Stored entries:
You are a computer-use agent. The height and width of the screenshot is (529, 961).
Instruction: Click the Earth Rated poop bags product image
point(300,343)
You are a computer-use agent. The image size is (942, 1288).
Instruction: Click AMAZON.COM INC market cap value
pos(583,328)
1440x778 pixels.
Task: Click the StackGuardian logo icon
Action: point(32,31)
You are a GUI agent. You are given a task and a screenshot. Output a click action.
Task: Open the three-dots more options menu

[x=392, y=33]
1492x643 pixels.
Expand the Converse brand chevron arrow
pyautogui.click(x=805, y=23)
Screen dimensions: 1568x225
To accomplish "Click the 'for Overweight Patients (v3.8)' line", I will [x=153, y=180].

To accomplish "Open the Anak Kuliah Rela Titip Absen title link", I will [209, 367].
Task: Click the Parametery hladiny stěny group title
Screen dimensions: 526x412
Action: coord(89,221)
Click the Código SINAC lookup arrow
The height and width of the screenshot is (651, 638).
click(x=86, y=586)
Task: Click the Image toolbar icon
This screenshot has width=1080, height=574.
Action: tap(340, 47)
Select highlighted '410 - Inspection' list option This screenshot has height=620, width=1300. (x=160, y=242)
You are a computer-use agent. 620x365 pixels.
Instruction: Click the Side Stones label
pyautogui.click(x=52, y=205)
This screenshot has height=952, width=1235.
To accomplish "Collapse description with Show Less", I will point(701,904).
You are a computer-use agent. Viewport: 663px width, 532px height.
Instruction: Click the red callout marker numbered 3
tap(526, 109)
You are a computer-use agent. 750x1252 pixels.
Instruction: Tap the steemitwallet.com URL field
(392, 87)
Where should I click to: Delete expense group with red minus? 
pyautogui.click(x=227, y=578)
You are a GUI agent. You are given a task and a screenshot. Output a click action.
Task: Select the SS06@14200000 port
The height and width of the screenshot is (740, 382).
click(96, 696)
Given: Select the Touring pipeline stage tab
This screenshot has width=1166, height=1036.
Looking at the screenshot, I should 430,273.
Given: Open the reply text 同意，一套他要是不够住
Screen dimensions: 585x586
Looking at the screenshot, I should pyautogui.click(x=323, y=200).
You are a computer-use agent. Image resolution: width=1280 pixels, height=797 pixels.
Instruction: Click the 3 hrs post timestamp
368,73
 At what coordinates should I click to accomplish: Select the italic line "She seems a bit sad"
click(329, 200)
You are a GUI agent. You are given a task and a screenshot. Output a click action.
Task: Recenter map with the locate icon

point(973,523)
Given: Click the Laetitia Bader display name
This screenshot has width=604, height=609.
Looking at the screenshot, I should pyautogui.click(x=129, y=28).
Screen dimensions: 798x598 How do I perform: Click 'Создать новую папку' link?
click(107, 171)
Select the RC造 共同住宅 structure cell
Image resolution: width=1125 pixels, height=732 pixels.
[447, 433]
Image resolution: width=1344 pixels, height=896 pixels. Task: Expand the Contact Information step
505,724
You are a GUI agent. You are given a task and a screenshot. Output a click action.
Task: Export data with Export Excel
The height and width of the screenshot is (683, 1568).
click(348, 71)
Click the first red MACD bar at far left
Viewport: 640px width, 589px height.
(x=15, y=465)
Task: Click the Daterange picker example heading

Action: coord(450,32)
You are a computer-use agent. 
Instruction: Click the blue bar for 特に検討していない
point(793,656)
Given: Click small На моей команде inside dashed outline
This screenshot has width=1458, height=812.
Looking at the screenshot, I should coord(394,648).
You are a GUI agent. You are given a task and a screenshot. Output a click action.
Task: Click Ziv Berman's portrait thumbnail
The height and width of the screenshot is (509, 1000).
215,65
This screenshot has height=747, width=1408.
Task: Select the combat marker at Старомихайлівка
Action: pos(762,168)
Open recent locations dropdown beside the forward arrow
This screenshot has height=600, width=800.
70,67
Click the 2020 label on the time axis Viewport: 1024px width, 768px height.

* [REQUIRED ACTION] Please return all of the records exactly.

* [EXERCISE RESPONSE]
You are a computer-use agent. The height and width of the screenshot is (529, 961).
Instruction: Click the Earth Rated poop bags product image
point(300,343)
You are a computer-use agent. The image size is (942, 1288).
Instruction: Click AMAZON.COM INC market cap value
pos(583,328)
1440x778 pixels.
Task: Click the StackGuardian logo icon
Action: point(32,31)
You are a GUI agent. You are given a task and a screenshot. Output a click action.
Task: Open the three-dots more options menu

[x=392, y=33]
1492x643 pixels.
Expand the Converse brand chevron arrow
pyautogui.click(x=805, y=23)
Screen dimensions: 1568x225
To accomplish "Click the 'for Overweight Patients (v3.8)' line", I will [x=153, y=180].

To accomplish "Open the Anak Kuliah Rela Titip Absen title link", I will [209, 367].
Task: Click the Parametery hladiny stěny group title
Screen dimensions: 526x412
Action: coord(89,221)
Click the Código SINAC lookup arrow
The height and width of the screenshot is (651, 638).
click(x=86, y=586)
Task: Click the Image toolbar icon
This screenshot has width=1080, height=574.
Action: tap(340, 47)
Select highlighted '410 - Inspection' list option This screenshot has height=620, width=1300. (x=160, y=242)
You are a computer-use agent. 620x365 pixels.
Instruction: Click the Side Stones label
pyautogui.click(x=52, y=205)
This screenshot has height=952, width=1235.
To accomplish "Collapse description with Show Less", I will point(701,904).
You are a computer-use agent. Viewport: 663px width, 532px height.
Instruction: Click the red callout marker numbered 3
tap(526, 109)
You are a computer-use agent. 750x1252 pixels.
Instruction: Tap the steemitwallet.com URL field
(392, 87)
Where should I click to: Delete expense group with red minus? 
pyautogui.click(x=227, y=578)
You are a GUI agent. You are given a task and a screenshot. Output a click action.
Task: Select the SS06@14200000 port
The height and width of the screenshot is (740, 382).
click(96, 696)
Given: Select the Touring pipeline stage tab
This screenshot has width=1166, height=1036.
Looking at the screenshot, I should 430,273.
Given: Open the reply text 同意，一套他要是不够住
Screen dimensions: 585x586
Looking at the screenshot, I should pyautogui.click(x=323, y=200).
You are a computer-use agent. Image resolution: width=1280 pixels, height=797 pixels.
Instruction: Click the 3 hrs post timestamp
368,73
 At what coordinates should I click to accomplish: Select the italic line "She seems a bit sad"
click(329, 200)
You are a GUI agent. You are given a task and a screenshot. Output a click action.
Task: Recenter map with the locate icon

point(973,523)
Given: Click the Laetitia Bader display name
This screenshot has width=604, height=609.
Looking at the screenshot, I should pyautogui.click(x=129, y=28).
Screen dimensions: 798x598 How do I perform: Click 'Создать новую папку' link?
click(107, 171)
Select the RC造 共同住宅 structure cell
Image resolution: width=1125 pixels, height=732 pixels.
[447, 433]
Image resolution: width=1344 pixels, height=896 pixels. Task: Expand the Contact Information step
505,724
You are a GUI agent. You are given a task and a screenshot. Output a click action.
Task: Export data with Export Excel
The height and width of the screenshot is (683, 1568).
click(348, 71)
Click the first red MACD bar at far left
Viewport: 640px width, 589px height.
(x=15, y=465)
Task: Click the Daterange picker example heading

Action: coord(450,32)
You are a computer-use agent. 
Instruction: Click the blue bar for 特に検討していない
point(793,656)
Given: Click small На моей команде inside dashed outline
This screenshot has width=1458, height=812.
Looking at the screenshot, I should coord(394,648).
You are a GUI agent. You are given a task and a screenshot. Output a click action.
Task: Click Ziv Berman's portrait thumbnail
The height and width of the screenshot is (509, 1000).
215,65
This screenshot has height=747, width=1408.
Task: Select the combat marker at Старомихайлівка
Action: pos(762,168)
Open recent locations dropdown beside the forward arrow
This screenshot has height=600, width=800.
70,67
Click the 2020 label on the time axis Viewport: 1024px width, 768px height.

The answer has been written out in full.